**TASKS TO PERFORM**.
1. Return the part of the kidney-marrow transplant article from "The procedure was" up to and including "solid organ rejection.", word for word.
2. What comes next in the kidney-marrow transplant article? Supply the following part, beginning after its last sentence.

**PASSAGE TO READ**.
····················

Cross-department kidney-marrow transplant breaks ground and communication barriers
This February, Johns Hopkins became one of very few leading medical centers in the country to perform a groundbreaking procedure: the combined transplant of bone marrow and a kidney from the same donor. Nursing played a key role from the beginning as teams across departments including Surgery, Oncology, and Hematology coordinated care amid a host of special circumstances.
The procedure was the first of six to be performed as part of the ACCEPTOR study, sponsored by the Immune Tolerance Network and led by Lode Swinnen, MD, Ephraim Fuchs, MD, and Robert Montgomery, MD. The goal is to induce tolerance in transplant patients and ideally eliminate the need for lifelong immunosuppression by allowing the host and donor immune systems to be simultaneously present in the patient, reducing the risk of solid organ rejection.

····················

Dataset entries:
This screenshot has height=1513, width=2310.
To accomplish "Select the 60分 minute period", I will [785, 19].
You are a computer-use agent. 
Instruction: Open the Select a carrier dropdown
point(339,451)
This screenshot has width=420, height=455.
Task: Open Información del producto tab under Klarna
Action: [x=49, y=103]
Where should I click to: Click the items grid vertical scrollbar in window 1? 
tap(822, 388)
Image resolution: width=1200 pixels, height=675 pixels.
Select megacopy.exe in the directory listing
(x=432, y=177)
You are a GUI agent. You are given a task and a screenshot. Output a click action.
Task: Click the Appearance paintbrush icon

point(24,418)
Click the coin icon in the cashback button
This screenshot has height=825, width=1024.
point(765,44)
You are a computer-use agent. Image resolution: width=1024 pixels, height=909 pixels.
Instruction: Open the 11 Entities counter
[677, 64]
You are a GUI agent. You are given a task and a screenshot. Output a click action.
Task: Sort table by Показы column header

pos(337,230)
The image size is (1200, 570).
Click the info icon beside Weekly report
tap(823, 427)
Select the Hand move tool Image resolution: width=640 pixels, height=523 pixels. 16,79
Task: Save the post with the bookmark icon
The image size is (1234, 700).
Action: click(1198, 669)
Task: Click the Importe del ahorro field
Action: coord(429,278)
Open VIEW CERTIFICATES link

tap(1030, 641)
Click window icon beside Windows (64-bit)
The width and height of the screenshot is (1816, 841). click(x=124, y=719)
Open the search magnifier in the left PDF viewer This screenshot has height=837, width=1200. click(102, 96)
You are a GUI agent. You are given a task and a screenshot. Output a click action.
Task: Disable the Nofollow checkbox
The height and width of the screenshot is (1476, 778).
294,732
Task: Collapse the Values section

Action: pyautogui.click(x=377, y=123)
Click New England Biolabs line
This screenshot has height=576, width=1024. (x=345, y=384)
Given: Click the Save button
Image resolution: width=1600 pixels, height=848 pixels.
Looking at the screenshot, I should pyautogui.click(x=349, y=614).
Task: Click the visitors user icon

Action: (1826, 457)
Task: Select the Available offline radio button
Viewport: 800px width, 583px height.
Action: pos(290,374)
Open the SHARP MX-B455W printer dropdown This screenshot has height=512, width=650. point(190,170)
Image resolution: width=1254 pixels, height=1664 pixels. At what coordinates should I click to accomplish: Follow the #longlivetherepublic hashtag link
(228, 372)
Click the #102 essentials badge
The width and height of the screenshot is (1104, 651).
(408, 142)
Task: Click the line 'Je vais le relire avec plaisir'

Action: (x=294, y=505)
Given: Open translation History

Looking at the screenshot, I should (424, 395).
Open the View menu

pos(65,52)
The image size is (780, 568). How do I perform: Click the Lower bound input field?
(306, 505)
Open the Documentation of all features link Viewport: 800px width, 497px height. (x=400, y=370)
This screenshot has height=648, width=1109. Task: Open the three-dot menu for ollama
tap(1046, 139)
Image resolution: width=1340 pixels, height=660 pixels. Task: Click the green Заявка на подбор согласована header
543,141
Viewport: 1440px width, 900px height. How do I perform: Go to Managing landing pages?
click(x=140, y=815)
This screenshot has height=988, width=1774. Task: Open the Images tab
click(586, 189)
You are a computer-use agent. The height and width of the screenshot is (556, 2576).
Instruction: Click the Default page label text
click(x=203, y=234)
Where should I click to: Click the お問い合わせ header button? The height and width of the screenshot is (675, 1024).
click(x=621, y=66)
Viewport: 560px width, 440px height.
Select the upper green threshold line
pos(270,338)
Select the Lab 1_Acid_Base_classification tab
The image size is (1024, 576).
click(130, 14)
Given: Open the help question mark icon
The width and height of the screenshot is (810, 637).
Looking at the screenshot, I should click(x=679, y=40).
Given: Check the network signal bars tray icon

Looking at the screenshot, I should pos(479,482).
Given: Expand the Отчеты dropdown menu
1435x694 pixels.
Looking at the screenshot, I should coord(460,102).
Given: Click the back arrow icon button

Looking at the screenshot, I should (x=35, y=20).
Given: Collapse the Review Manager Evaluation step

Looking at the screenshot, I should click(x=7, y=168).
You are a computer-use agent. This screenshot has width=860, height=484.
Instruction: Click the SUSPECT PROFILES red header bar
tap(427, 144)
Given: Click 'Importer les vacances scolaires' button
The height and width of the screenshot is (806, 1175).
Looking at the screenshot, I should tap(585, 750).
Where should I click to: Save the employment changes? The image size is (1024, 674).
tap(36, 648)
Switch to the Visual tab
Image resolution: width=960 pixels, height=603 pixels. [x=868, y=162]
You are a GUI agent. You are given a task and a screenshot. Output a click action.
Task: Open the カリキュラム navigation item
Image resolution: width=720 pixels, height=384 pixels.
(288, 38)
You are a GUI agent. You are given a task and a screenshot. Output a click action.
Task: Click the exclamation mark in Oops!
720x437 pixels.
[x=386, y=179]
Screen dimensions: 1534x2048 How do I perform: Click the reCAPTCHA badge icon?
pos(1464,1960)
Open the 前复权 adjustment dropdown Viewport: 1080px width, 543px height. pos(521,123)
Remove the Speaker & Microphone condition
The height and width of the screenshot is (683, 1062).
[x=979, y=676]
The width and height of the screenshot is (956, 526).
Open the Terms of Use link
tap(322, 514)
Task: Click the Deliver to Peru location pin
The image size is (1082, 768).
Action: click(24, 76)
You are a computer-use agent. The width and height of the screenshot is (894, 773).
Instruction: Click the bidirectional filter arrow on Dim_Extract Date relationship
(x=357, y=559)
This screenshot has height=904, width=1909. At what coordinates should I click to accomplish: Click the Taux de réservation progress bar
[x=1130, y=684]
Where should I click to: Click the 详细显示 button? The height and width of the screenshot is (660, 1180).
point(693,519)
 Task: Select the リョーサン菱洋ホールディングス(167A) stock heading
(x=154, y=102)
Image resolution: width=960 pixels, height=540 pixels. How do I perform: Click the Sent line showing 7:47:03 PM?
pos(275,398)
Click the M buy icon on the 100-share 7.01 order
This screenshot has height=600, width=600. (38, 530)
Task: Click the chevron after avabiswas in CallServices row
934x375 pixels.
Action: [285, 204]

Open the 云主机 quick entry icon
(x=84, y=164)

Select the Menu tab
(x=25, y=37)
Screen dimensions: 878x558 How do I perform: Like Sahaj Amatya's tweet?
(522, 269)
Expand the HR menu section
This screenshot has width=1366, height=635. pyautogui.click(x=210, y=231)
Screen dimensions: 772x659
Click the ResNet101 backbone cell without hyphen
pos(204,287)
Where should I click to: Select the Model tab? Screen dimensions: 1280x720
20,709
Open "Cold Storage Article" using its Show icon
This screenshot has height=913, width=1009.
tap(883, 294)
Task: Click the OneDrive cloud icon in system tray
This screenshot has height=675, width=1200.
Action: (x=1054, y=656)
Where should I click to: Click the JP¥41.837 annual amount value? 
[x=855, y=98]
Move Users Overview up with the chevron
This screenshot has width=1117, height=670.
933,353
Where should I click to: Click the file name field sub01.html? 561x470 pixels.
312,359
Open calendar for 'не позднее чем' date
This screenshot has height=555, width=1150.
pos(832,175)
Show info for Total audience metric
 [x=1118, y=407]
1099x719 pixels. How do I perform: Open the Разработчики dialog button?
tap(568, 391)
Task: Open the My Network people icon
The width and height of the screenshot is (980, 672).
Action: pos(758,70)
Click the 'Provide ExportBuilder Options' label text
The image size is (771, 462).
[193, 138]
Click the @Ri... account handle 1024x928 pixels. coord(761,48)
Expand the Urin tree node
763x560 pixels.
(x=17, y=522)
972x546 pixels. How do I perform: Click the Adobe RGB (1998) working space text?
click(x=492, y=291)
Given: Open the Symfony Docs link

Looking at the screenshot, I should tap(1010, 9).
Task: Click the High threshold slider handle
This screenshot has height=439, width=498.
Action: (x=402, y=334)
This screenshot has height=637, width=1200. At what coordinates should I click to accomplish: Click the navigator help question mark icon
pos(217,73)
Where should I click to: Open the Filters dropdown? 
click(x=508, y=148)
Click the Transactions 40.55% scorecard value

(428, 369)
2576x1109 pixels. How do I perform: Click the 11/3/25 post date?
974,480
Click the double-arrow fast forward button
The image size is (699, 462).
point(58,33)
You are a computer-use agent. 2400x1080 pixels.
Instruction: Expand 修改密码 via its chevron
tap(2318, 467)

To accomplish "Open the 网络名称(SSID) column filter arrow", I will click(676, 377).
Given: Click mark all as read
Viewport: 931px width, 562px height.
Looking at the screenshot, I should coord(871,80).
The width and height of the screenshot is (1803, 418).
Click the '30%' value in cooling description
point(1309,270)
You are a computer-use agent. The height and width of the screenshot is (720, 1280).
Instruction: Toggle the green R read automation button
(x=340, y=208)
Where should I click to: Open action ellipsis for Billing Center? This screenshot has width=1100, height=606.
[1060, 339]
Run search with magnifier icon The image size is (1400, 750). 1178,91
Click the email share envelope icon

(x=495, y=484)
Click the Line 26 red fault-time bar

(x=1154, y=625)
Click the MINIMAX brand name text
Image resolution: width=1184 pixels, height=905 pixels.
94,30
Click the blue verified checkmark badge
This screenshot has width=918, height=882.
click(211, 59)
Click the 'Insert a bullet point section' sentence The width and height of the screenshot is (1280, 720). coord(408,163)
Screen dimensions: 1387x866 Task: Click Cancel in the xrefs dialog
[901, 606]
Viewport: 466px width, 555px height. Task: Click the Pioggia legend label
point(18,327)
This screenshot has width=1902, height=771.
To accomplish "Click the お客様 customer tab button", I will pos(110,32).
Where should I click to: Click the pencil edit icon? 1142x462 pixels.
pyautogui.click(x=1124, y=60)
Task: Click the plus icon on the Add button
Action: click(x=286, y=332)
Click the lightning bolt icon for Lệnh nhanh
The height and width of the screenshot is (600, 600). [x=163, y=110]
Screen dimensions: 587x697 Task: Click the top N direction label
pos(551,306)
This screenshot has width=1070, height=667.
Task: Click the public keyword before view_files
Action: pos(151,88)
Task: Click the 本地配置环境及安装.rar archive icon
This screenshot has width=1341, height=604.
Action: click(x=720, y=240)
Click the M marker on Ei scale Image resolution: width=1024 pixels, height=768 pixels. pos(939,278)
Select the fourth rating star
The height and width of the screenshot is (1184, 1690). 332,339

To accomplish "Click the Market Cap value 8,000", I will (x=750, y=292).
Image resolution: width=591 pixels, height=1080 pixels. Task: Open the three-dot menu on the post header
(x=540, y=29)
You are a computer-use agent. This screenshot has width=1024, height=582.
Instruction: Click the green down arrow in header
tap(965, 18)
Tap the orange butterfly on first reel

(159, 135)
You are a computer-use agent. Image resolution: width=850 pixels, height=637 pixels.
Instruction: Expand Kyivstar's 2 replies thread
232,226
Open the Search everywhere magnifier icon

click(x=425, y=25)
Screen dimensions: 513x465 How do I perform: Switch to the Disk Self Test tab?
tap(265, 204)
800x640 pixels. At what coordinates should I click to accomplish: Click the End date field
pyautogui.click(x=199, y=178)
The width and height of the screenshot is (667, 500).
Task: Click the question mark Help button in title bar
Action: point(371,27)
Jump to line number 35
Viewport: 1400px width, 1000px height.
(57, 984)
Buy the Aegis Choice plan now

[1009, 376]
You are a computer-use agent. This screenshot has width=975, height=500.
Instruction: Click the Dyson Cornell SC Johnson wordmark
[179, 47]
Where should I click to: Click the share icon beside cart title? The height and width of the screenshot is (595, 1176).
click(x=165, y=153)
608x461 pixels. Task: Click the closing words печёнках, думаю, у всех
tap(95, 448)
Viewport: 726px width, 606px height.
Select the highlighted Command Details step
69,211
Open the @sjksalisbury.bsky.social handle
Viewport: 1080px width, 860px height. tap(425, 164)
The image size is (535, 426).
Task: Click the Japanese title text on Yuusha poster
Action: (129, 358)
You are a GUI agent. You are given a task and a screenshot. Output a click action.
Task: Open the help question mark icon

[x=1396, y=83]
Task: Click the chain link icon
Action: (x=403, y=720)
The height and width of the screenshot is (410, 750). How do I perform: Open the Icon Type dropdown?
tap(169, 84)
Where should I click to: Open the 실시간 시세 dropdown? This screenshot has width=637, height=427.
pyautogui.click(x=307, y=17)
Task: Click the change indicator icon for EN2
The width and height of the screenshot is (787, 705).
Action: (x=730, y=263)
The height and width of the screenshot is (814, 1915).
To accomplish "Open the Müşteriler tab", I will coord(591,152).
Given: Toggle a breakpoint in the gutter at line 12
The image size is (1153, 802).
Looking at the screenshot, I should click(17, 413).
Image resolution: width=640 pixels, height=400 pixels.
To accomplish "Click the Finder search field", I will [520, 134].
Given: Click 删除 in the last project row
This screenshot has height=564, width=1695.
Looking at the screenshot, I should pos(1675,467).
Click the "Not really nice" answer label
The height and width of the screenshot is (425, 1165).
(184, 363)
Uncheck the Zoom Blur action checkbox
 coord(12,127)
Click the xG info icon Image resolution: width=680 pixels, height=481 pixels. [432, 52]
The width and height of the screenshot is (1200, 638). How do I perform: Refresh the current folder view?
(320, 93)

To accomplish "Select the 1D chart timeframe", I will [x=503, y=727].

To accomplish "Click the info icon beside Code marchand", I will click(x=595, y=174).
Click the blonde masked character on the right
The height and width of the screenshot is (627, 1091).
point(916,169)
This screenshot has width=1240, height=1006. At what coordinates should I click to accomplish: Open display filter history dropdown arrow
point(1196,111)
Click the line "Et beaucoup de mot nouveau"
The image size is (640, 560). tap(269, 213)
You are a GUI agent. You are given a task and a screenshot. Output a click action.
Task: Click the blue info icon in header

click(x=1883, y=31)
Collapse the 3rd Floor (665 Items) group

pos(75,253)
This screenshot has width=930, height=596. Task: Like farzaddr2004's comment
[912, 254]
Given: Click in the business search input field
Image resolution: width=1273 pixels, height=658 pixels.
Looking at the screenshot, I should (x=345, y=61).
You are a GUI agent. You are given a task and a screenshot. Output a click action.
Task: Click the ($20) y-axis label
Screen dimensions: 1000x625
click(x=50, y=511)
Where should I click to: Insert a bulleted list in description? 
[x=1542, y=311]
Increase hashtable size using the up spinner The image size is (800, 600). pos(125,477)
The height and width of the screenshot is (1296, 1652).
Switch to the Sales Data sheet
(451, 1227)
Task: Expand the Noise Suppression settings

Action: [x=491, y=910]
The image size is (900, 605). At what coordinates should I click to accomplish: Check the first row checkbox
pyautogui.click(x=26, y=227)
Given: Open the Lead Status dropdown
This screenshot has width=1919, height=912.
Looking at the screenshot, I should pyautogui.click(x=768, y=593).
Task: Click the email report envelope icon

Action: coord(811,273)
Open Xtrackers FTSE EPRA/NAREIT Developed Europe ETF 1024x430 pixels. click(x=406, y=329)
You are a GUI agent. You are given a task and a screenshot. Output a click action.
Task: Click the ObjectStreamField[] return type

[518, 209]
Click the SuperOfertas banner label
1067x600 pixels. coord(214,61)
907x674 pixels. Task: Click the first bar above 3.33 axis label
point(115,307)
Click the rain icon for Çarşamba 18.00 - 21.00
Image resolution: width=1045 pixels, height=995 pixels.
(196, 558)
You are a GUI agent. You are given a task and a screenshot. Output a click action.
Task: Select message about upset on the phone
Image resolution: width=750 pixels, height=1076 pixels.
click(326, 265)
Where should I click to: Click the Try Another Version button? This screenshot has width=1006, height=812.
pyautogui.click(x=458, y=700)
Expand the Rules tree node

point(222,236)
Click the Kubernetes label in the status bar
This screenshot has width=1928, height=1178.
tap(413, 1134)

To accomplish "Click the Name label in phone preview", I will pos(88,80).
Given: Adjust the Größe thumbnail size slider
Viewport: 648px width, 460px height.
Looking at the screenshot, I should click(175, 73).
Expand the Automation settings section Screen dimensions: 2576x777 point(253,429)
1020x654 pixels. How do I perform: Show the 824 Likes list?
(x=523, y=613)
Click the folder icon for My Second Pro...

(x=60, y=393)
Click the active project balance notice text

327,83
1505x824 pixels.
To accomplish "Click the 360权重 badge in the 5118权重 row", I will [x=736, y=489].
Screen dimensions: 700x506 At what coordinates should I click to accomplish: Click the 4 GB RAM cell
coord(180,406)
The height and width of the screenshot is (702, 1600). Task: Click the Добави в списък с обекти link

····················

**EXPECTED OUTPUTS**.
1.
The procedure was the first of six to be performed as part of the ACCEPTOR study, sponsored by the Immune Tolerance Network and led by Lode Swinnen, MD, Ephraim Fuchs, MD, and Robert Montgomery, MD. The goal is to induce tolerance in transplant patients and ideally eliminate the need for lifelong immunosuppression by allowing the host and donor immune systems to be simultaneously present in the patient, reducing the risk of solid organ rejection.

2.
“The best approach that we can take for clinical trials is to integrate it into our existing systems,” says Tracy Douglas, MSN, RN, nurse manager at Weinberg 5C and 5D and consultant on the study. “We don’t want to reinvent the wheel. At the same time, we knew it would require a lot of education and planning to collaborate across specialties in order to meet the special needs of the patient.” Six months before the transplant, nursing leadership began working to review protocols and to meet regularly with nurses and clinical staff to prepare seamless care.
Lori Tony, BSN, RN, senior research nurse in Hematology, was tapped to facilitate the process. “We did 16 in-services to make sure that we reached every department that would touch the patient’s experience. It was so critical that we educate each other thoroughly.” Nurses compared standard procedures for renal and bone marrow transplant care, working together to resolve incompatibilities. Notes Tony, “Things are so different for the two transplants. But everyone was really willing to go outside their comfort zones to make this work.” Solutions included making special arrangements to send Weinberg nurses to Zayed to deliver chemo infusions without having to move the patient. Tony often worked on a laptop in a break room near the patient so that she could be available to the clinical nurses for questions.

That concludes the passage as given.